Abdi İpekçi gazeteci idi.
“Aferin bilinmeyen bir şey söyledin”, demeyin.
Etrafınıza bakın her “gazeteciyim” diyen gazeteci mi?
Hayır.
O ise gazeteciydi.
Hem iyi bir yazar, çizer, hem de iyi idare edebilen bir gazeteci.
İki özelliği de bünyesinde toplamıştı.
Yani mükemmel bir gazeteci.
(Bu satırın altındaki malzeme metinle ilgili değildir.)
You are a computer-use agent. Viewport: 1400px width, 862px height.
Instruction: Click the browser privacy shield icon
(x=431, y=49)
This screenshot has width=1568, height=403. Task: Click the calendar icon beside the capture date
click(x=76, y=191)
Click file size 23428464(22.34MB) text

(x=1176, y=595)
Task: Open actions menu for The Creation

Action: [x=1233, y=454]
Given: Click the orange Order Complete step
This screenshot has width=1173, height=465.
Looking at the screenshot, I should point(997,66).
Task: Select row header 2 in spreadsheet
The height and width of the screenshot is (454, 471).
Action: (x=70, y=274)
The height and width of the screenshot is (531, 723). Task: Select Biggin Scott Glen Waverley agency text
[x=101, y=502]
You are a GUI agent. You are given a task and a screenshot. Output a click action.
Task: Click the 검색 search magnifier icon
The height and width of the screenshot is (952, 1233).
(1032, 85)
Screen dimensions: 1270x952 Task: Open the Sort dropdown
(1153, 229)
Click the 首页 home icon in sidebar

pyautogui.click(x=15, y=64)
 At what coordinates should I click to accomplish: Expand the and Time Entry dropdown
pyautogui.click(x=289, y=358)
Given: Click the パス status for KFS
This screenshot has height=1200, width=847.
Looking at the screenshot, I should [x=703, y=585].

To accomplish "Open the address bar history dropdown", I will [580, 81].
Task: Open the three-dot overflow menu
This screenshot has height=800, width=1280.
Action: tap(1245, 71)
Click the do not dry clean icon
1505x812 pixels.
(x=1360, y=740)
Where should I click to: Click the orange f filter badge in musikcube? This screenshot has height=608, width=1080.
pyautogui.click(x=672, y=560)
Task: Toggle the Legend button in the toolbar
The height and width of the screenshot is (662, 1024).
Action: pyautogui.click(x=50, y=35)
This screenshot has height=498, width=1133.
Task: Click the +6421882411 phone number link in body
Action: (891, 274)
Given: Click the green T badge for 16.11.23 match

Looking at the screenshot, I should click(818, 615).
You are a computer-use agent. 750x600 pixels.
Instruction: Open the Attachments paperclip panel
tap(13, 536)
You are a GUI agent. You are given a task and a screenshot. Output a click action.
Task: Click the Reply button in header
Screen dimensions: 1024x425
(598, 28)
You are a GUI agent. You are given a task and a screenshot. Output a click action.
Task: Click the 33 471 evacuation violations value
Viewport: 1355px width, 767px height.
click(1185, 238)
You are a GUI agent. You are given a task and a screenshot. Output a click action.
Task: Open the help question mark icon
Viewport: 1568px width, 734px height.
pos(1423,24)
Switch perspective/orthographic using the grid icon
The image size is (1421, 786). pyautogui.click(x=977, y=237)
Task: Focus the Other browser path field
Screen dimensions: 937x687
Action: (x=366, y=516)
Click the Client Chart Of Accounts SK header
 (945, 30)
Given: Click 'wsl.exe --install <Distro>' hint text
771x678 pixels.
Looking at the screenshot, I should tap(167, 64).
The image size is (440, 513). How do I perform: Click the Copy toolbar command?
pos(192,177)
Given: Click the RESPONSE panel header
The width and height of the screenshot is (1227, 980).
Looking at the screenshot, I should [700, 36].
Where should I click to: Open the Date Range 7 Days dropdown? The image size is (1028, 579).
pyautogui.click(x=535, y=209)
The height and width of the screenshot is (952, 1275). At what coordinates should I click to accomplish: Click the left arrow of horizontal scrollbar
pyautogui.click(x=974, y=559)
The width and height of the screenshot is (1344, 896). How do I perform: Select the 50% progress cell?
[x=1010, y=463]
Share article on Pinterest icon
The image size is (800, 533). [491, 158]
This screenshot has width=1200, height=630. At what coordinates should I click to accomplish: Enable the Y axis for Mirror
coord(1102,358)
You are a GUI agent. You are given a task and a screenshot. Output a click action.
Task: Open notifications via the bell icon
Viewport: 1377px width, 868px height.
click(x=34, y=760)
Yurtiçinde olduğu gibi yurtdışında da bilinen bir gazeteci.
***
“Milliyet’in bir adım önünde gideni oydu.
Yani Abdi Bey, Milliyet demekti.
Milliyet’in yazılı kuralları yani anayasası o zamanlarda ele alınmıştı.
Abdi Bey’in yazılı olmayan gazetecilik kuralları da vardı. Onlara da uyulurdu.
Mesela, “ihtiyar adam” veya ihtiyar yaşlı kadın” denmez yaşı verilirdi.
Mesela itham eden varsa itham edilene de mutlaka söz hakkı verilirdi, verilmeliydi.
***
Onun gazetesi Milliyet referans gazetesi de olmuştu.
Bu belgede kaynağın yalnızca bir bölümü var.